──────── STORED DATA
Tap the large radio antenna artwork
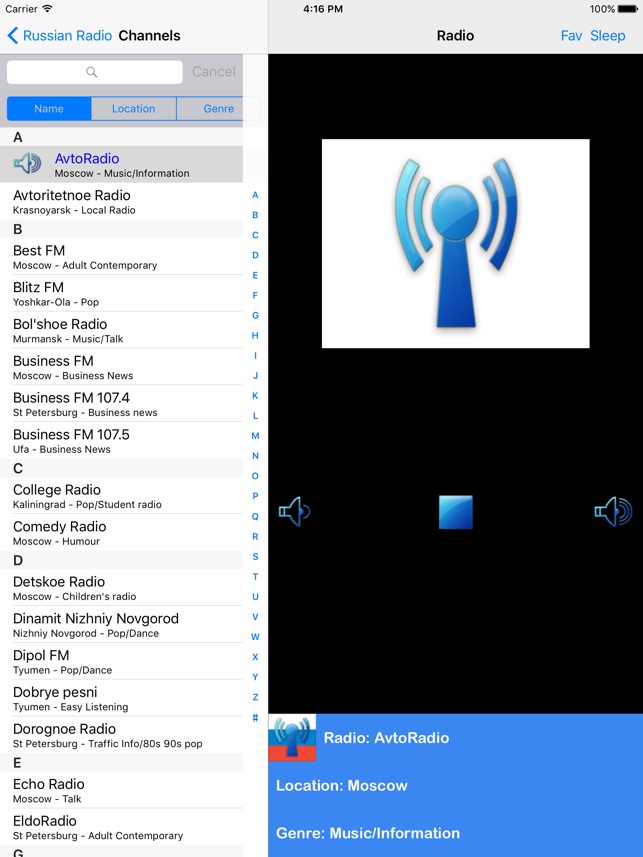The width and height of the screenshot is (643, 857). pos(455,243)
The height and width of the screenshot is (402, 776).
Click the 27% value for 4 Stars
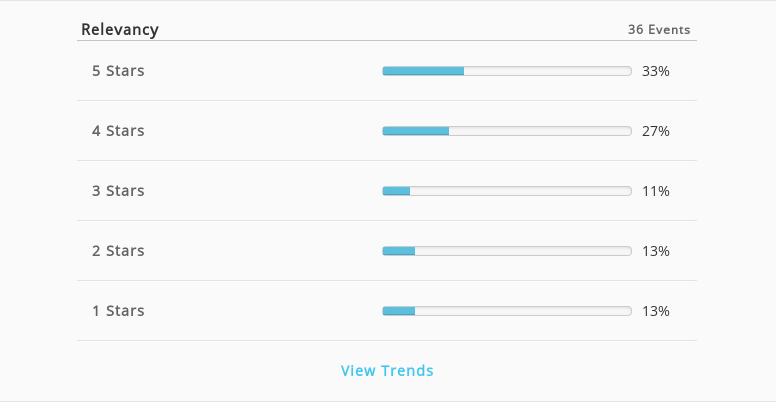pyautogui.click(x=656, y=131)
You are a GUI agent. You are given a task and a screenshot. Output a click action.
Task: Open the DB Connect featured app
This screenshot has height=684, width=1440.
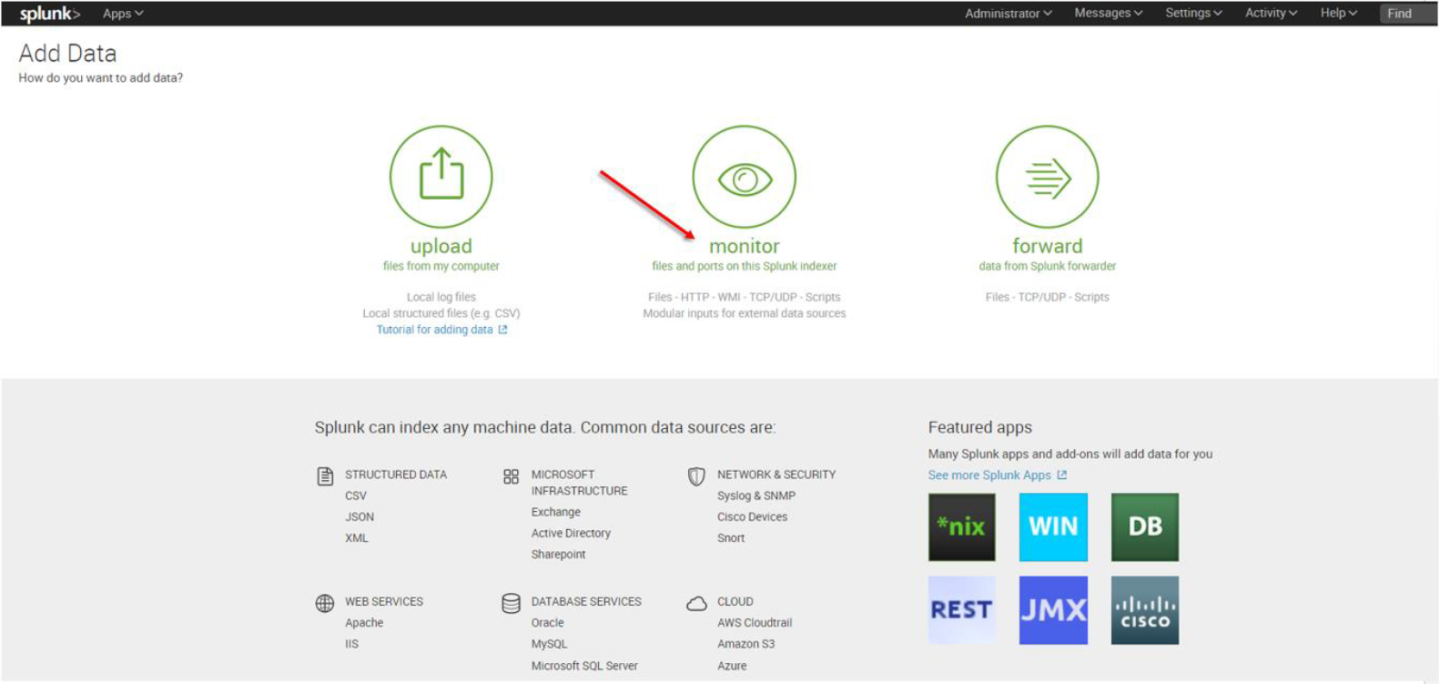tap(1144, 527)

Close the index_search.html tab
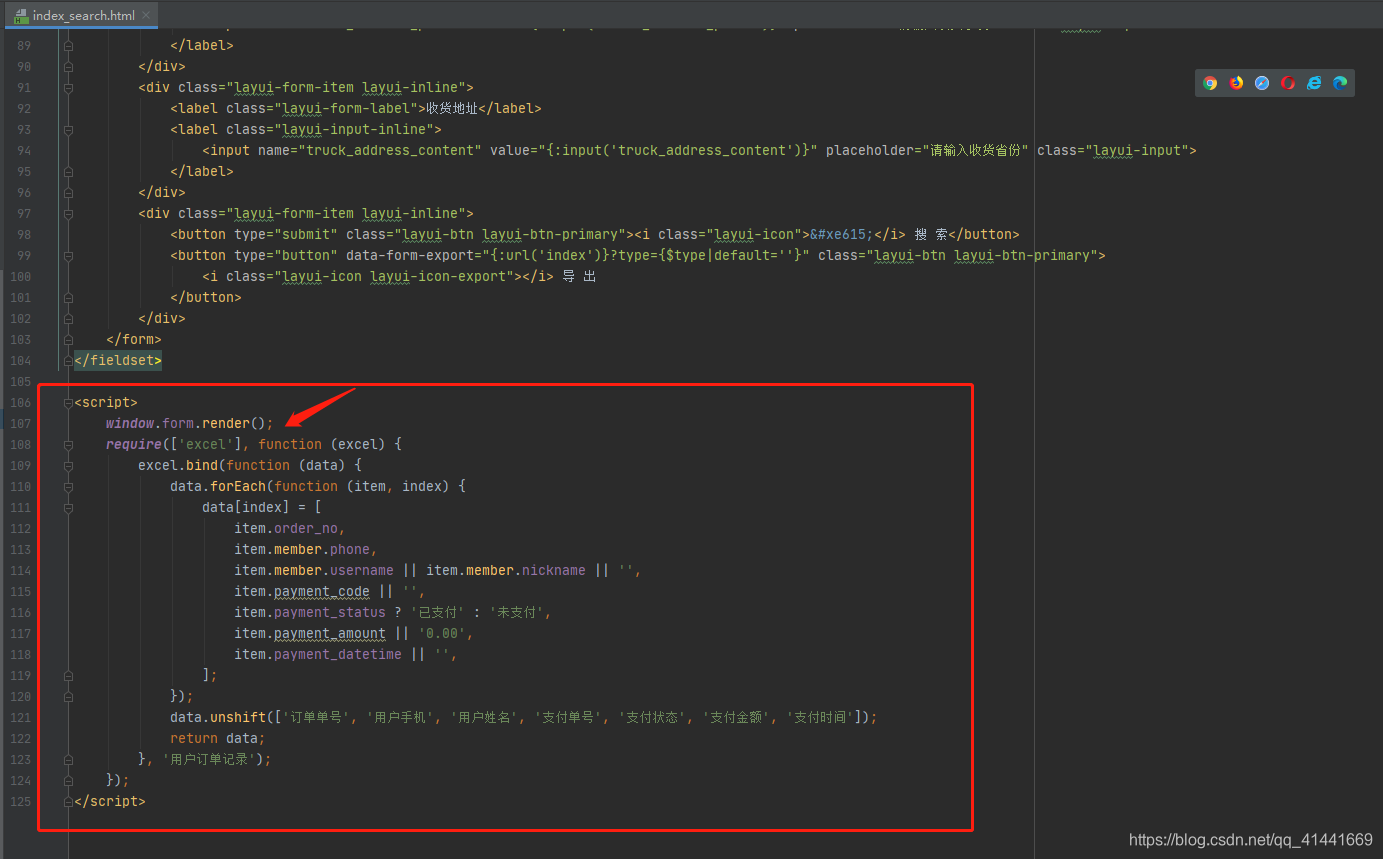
────────────────
▶ WHAT TO WORK ON: Only the lines from the line containing "You are a GUI" through the end of the material should be retyped, exactly and in full, with no pictures.

▶ COMPLETED TASK:
You are a GUI agent. You are given a task and a screenshot. Output a click action.
Task: Open the DB Connect featured app
This screenshot has height=684, width=1440.
tap(1144, 527)

Close the index_search.html tab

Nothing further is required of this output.